The tiny Antarctic midge, a wingless black fly less than a quarter of an inch long, has the smallest insect genome ever sequenced with just 99 million base pairs of nucleotides, researchers said.
Living in deep freeze as larvae for two winters, the insects emerge for just seven to 10 days to eat algae and bacteria and to mate before dying, Live Science reported. In comparison to the midge's 99 million, a body louse has 105 million base pairs of nucleotides, while the twisted-wing parasite has 108 million.
The midge's genome is short on so-called "junk DNA," the name for repeating DNA sequences that don't code protein but are vital to regulate genes.

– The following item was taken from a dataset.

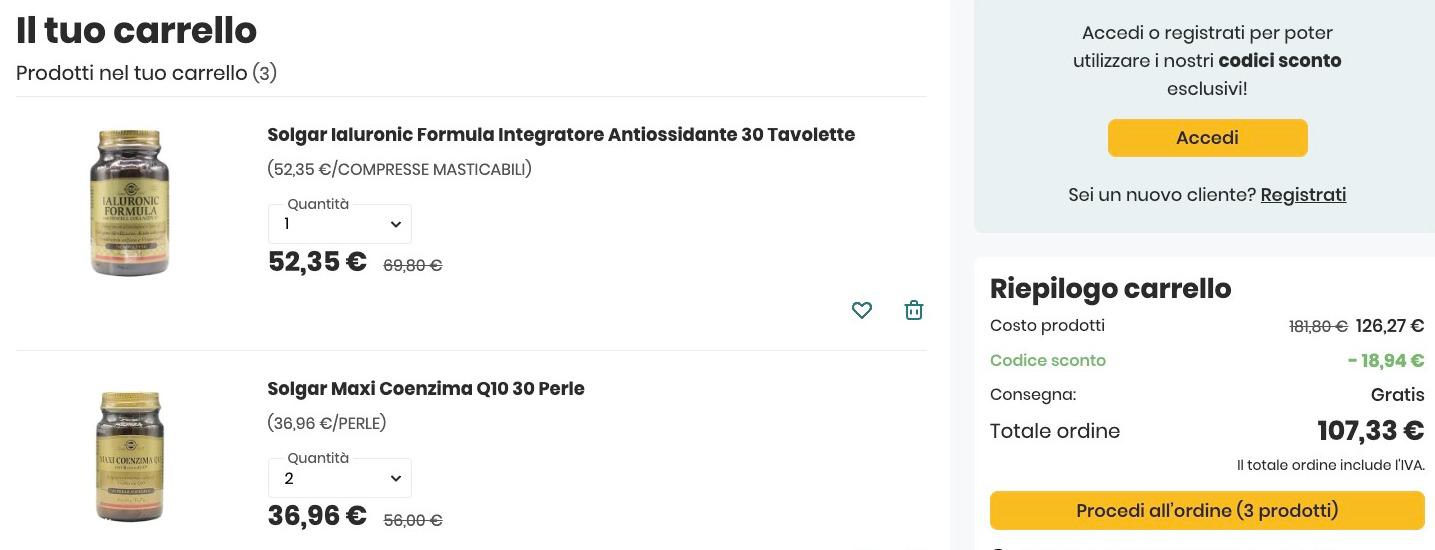Expand quantity selector for Maxi Coenzima Q10
The width and height of the screenshot is (1435, 550).
click(x=340, y=478)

"It has really taken the genome down to the bare bones and stripped it to a smaller size than was previously thought possible," said study co-author David Denlinger of The Ohio State University, as quoted by the AFP.
The fly has an incredible capacity to survive in larvae form even after losing up to 70 percent of its body water, possibly due to its plentiful aquaporins, which are genes that dictate how water moves in and out of cells.

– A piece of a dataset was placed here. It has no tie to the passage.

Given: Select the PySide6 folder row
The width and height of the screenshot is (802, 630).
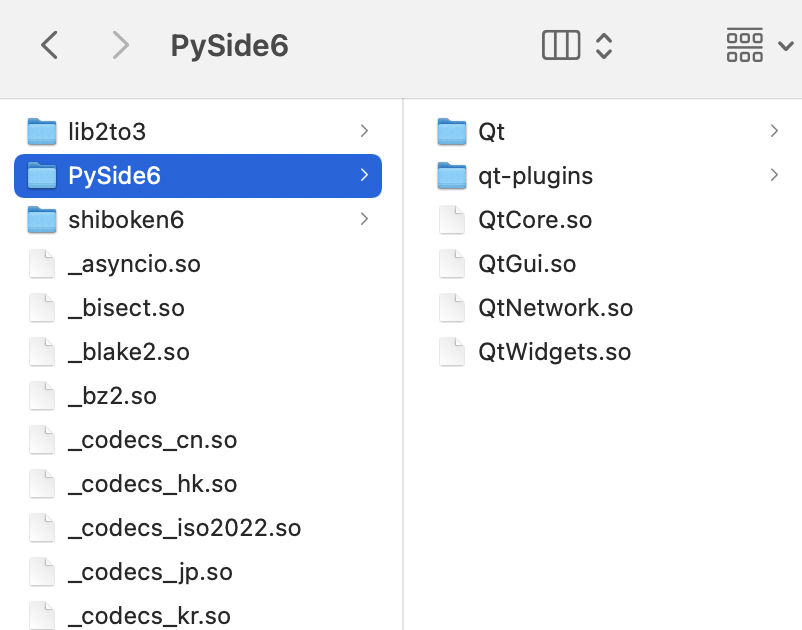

"They look like dried-up little raisins, and when we pour water on them they plump up and go on their merry way," Denlinger said in a statement quoted by Live Science. "Being able to survive that extreme level of dehydration is one of the keys to surviving low temperatures. This midge has some mechanism that enables it to both be dehydrated and stay alive, with its cells functioning normally."
Comprising 13,500 functional genes, the midge genome has many genes that are instrumental in development but very few related to a sense of smell.
The new study documenting the Antarctic midge's genome was published today in Nature Communications.